A Waving Symbol - My Family Travels

Wind tangles through a flag suspended high above the central square. Red, green, and white, it wrinkles and snaps, catching the attention it deserves. A symbol of its people, it is a reminder that Cozumel, Mexico does not belong to the tourists who roam the streets.

The cobbled pathways are crowded with colorful shops filled with the most intricate of handmade crafts. However, the people standing behind each counter are the ones who call this place home. This is their livelihood, catering to the whims and fancies of foreign travelers. They spend their days peddling gifts and negotiating prices for items containing not only time and effort, but heart and soul as well.


There is the weathered face of a woman who has seen many things in her lifetime, watching with keen eyes to ensure the teenagers perusing her items do not run off without making a payment.

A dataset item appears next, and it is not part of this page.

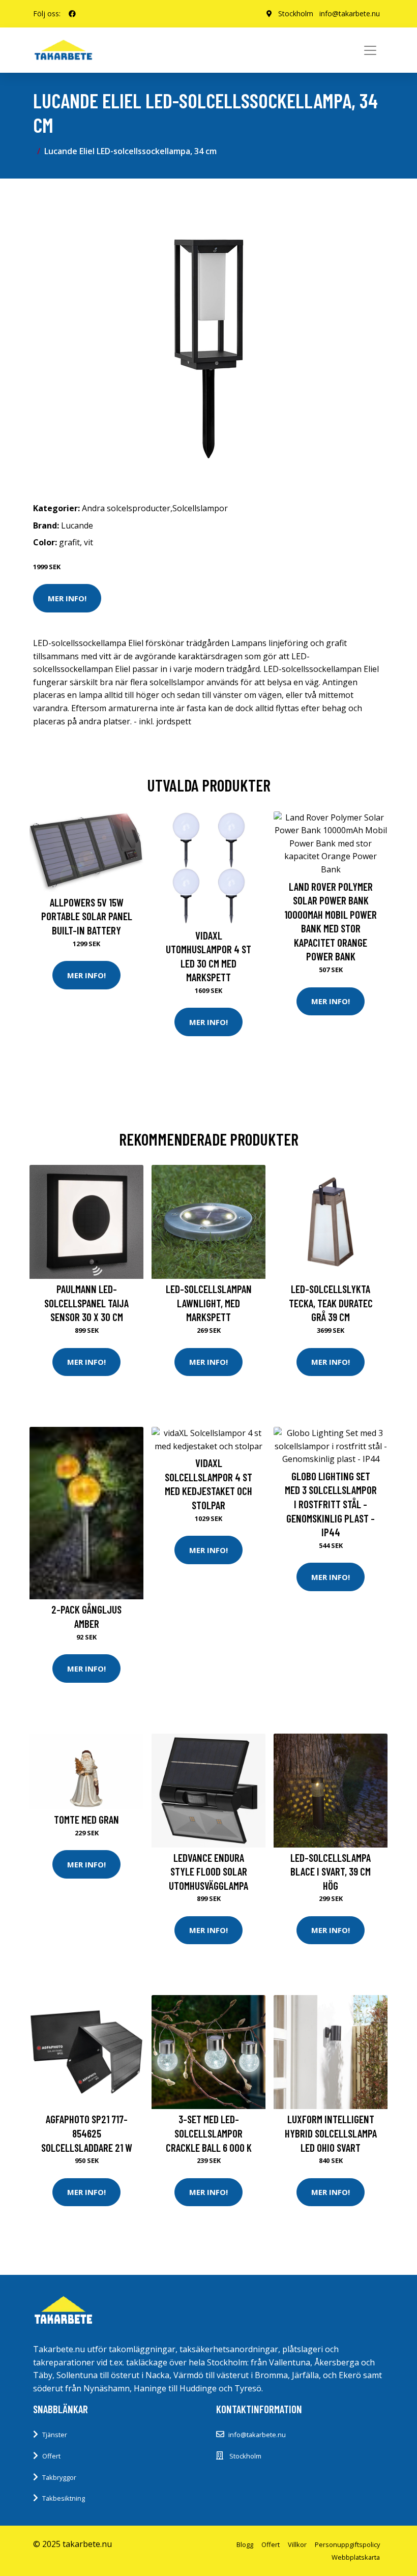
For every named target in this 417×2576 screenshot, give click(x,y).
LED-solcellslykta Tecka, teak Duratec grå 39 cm (331, 1302)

Across the street, a young woman stands quietly while a belligerent vacationer deems her jewelry cheap quality. A gentleman accepts an offer of two for the price of one on jars of salsa he made from his ancestor’s recipe just so he can make a sale for the day.

The majority of those who fill the square carry sunscreen and passports, easily concealing the true identity of Cozumel. But then, a young boy walks down a crack in the sidewalk. He wears a white polo with navy shorts, a school uniform. No older than six, baby fat still clings to his tanned cheeks and dark features. Smiling a grin of innocence, he extends his arms like a soaring bird and closes his eyes as he toddles down the street. All the way, he sings a nursery rhyme in Spanish.

Just as he’s about to collide with an elder couple consulting a map, his frazzled mother calls to him from a nearby counter displaying embroidered beach bags. She shouts a scolding to him, and he opens his eyes just short of the strangers. Taking in the scene from a distance, he catches me watching, grins shyly and waves his small fingers. When his mother calls a second time, he runs to her obediently. Shaking a finger at her son, once she’s gotten through to him, he sits on a chair beside her and sucks on a red colored candy. When it starts to drip, red bleeds across the white cotton of his shirt.

Bright, shiny travel brochures fail to present the true points of interest within Cozumel. They neglect to include the people who breathe life into this destination. Commercializing historical ruins and snorkeling wonders, the culture of its people is easily overlooked by visitors. Yet, it is these people and their ways of life that make a vacation to Mexico such a pleasure. The residents are those who make each visit such a joy, who cater to the needs and wants of those who do not belong. It is not the beauty of Mexico that we should be marveling at, but the beauty its people bring to it.